**Entries supplied**:

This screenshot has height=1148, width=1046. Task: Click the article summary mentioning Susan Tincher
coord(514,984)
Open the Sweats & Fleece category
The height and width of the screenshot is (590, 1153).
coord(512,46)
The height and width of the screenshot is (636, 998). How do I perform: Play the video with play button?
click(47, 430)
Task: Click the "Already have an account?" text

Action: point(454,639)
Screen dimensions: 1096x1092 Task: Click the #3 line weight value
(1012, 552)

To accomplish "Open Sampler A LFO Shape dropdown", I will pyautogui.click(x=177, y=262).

**Exercise description**:
How many lines of these entries hold the string "Open"? Answer with the number alone.

**Solution below**:
2